> [INSTRUCTIONS FOR THE TASK]: Copy out exactly the lines from the one containing "Given: Click the Heart of Midlothian crest" to the last line of the records below, both included, and leave out any pictures.

[Collected data]

▼

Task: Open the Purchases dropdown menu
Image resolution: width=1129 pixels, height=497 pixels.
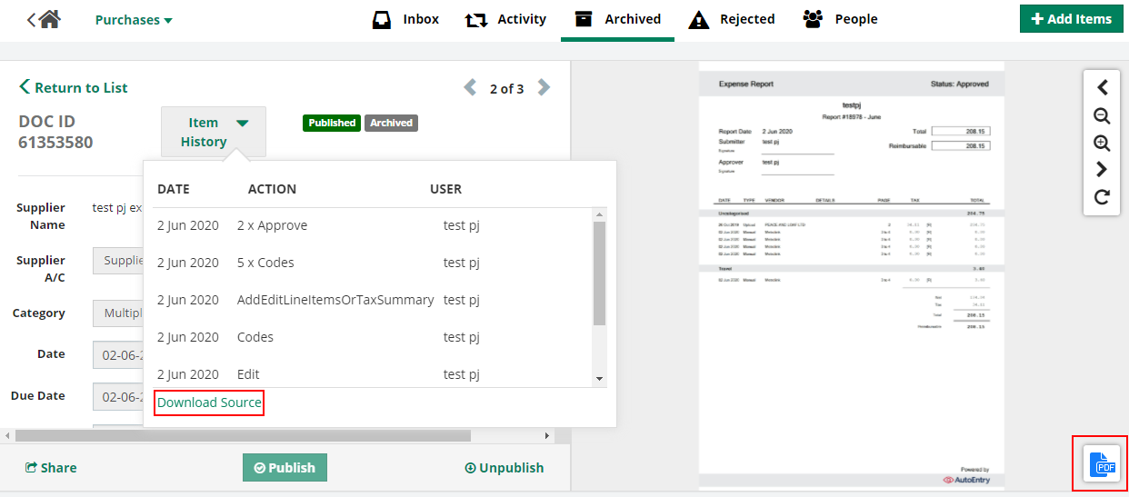Action: point(134,20)
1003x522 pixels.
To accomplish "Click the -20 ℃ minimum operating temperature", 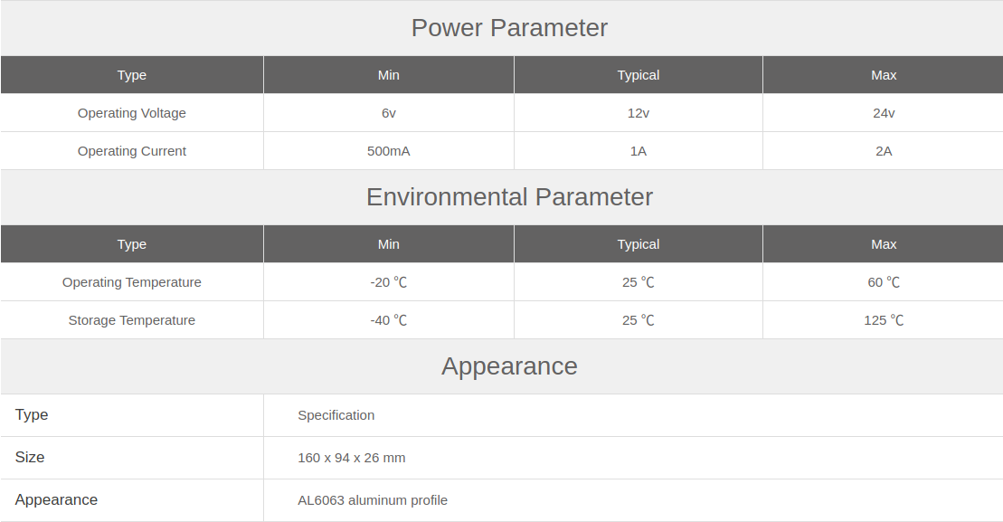I will click(388, 282).

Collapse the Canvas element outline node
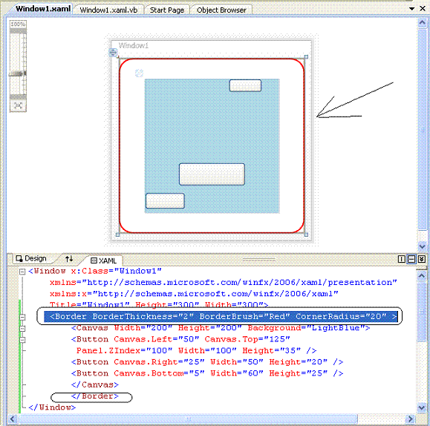pos(22,329)
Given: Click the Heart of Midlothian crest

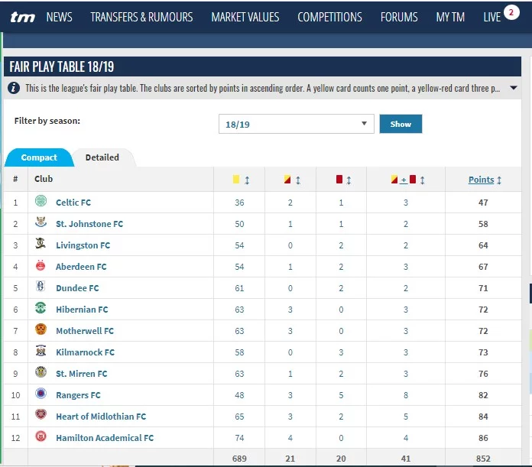Looking at the screenshot, I should pyautogui.click(x=41, y=416).
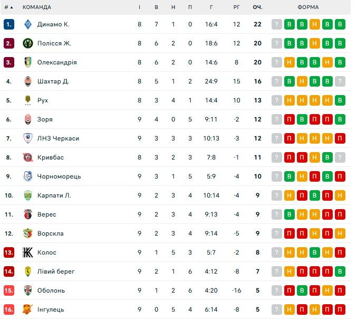This screenshot has width=357, height=319.
Task: Open the Олександрія team link
Action: coord(57,62)
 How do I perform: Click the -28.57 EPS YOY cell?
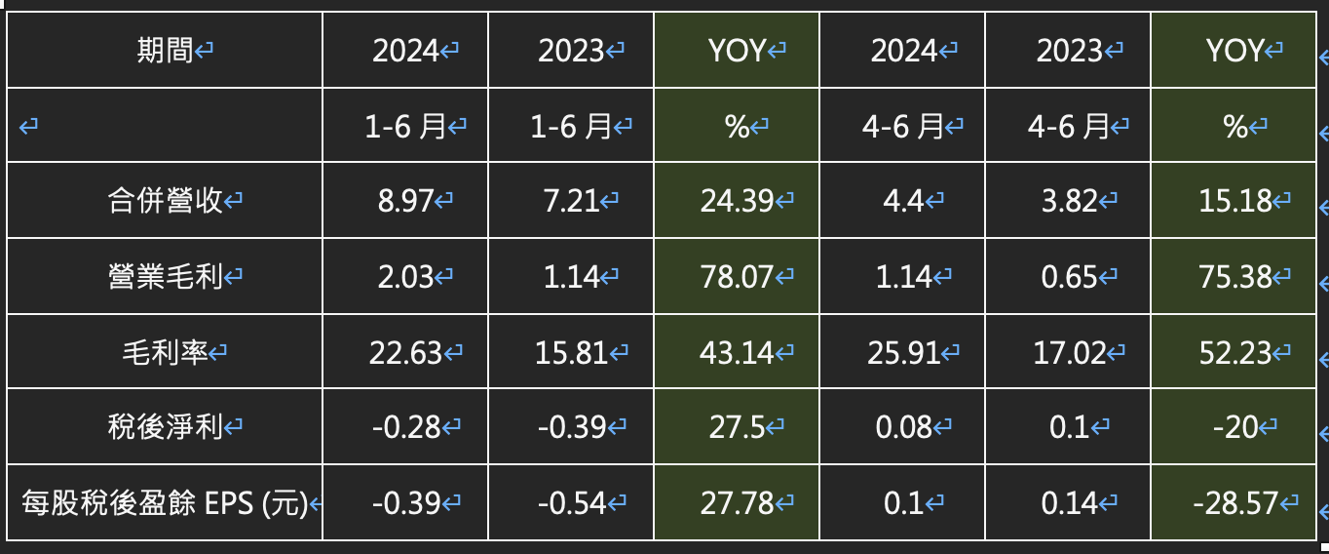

▲

> [RESPONSE]:
Given: Click the Heart of Midlothian crest

Looking at the screenshot, I should pyautogui.click(x=41, y=416).
This screenshot has width=357, height=319.
Task: Open the Олександрія team link
Action: coord(57,62)
 How do I perform: Click the -28.57 EPS YOY cell?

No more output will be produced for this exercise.